Von Benedikt Müller-Arnold, Düsseldorf

Nicht nur Erdgas und Benzin, auch der gute, alte Brief wird im kommenden Jahr teurer werden. Dann will die Deutsche Post das Porto für einen Standardbrief, das verbreitetste Postprodukt hierzulande, voraussichtlich von 80 auf 85 Cent anheben. Das hat der Konzern nun angekündigt. Eine Postkarte solle demnach um zehn Cent teurer werden, das ohnehin teurere Einschreiben um 15 Cent. Der Trost für Kunden: Die Preise sollen dann drei Jahre lang stabil bleiben. Zuletzt war das Porto im Sommer 2019 gestiegen.
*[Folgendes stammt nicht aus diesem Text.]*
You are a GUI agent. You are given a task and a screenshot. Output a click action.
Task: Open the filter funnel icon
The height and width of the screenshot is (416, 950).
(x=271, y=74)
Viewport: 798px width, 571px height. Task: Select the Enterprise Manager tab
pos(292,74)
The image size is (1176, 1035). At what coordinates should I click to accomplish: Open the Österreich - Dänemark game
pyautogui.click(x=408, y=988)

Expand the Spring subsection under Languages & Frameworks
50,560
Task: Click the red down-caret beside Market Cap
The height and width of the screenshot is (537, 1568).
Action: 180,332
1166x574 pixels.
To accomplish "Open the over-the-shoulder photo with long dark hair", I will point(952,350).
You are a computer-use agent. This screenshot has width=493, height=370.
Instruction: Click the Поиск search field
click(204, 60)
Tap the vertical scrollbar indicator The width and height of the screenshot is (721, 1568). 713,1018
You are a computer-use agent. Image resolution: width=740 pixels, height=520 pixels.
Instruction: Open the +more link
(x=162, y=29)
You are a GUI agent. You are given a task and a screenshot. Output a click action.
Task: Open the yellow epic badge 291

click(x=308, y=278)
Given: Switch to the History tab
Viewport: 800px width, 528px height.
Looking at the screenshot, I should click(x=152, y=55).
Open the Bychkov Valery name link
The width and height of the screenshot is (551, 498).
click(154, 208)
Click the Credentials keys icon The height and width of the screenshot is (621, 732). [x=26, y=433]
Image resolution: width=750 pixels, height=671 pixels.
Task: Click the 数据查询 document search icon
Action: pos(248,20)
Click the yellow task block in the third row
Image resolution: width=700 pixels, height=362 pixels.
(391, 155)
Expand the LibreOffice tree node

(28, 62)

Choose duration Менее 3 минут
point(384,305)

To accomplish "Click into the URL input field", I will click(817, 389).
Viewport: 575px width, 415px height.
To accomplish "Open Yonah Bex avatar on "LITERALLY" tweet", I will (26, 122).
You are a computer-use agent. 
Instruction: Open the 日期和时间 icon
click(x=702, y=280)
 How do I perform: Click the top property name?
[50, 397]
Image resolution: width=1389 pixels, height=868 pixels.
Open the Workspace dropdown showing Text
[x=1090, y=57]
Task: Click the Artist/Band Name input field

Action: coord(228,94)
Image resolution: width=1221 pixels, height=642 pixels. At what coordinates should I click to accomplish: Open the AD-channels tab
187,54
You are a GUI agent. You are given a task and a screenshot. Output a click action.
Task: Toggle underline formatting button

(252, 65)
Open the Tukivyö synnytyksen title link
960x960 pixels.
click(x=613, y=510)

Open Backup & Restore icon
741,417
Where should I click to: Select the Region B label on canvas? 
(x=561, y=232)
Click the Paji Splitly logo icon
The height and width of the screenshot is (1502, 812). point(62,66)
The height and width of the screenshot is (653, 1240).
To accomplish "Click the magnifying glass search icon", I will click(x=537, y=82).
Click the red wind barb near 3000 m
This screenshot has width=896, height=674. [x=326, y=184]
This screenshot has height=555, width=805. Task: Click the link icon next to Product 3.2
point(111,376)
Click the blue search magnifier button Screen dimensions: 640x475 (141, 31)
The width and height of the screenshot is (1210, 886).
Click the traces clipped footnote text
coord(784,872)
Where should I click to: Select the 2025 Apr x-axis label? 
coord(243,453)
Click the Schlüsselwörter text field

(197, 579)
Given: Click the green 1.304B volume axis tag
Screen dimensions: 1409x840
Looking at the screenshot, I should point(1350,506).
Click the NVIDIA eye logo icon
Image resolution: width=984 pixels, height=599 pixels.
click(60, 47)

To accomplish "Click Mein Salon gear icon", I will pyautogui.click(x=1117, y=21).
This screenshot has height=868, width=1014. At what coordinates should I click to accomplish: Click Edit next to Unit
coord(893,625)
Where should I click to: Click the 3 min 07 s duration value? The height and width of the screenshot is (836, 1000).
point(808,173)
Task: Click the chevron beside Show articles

Hintergrund der Ankündigung: Die Post darf nicht frei wählen, wie teuer Briefe sind. Dazu ist der frühere Staatsmonopolist auf dem Briefmarkt nach wie vor zu mächtig, mit einem Anteil von etwa 85 Prozent. Stattdessen gibt die Bundesnetzagentur alle paar Jahre vor, wie stark die Preise steigen dürfen. Dabei berücksichtigt sie Kosten, etwa für Zusteller oder Fahrzeuge - aber auch Fortschritte bei der Produktivität, wenn die Post beispielsweise effizientere Maschinen einsetzt. Die Behörde zieht zudem Gewinnmargen anderer Postfirmen in Europa heran.

Man gestehe der Post nun "Raum für moderate Preiserhöhungen" zu, sagt Jochen Homann, Präsident der Bundesnetzagentur. Demnach dürfen Briefe zum Jahreswechsel im Schnitt um 4,6 Prozent teurer werden. Die Post entscheidet selbst, wie sie diesen Spielraum auf einzelne Produkte aufteilt. Wettbewerber und Verbraucherschützer haben nun drei Wochen Zeit, den Vorschlag der Behörde zu kommentieren. Danach muss sich die Post die finalen Preise noch genehmigen lassen.

Völlig zufrieden gibt sich die Post mit dem Erhöhungsspielraum nicht

Der Konzern betont, dass ein Standardbrief in Deutschland auch nach der absehbaren Erhöhung günstiger wäre als im europäischen Durchschnitt, den die Post mit 1,17 Euro beziffert. Völlig zufrieden scheint der Konzern freilich nicht mit der Vorgabe seiner Aufsichtsbehörde: Er kritisiert, dass seine Personalkosten in den vergangenen Jahren prozentual stärker gestiegen seien, als die Portoeinnahmen nun voraussichtlich steigen dürfen. Zudem transportiere man von Jahr zu Jahr etwas weniger Post, müsse aber dennoch beispielsweise Briefzentren in Schuss halten oder Fahrzeuge kaufen. "Auch der Spielraum für Tariferhöhungen bei den Beschäftigten der Deutschen Post innerhalb der kommenden drei Jahre wird deutlich eingeschränkt", warnt der Konzern schon mal vorsorglich.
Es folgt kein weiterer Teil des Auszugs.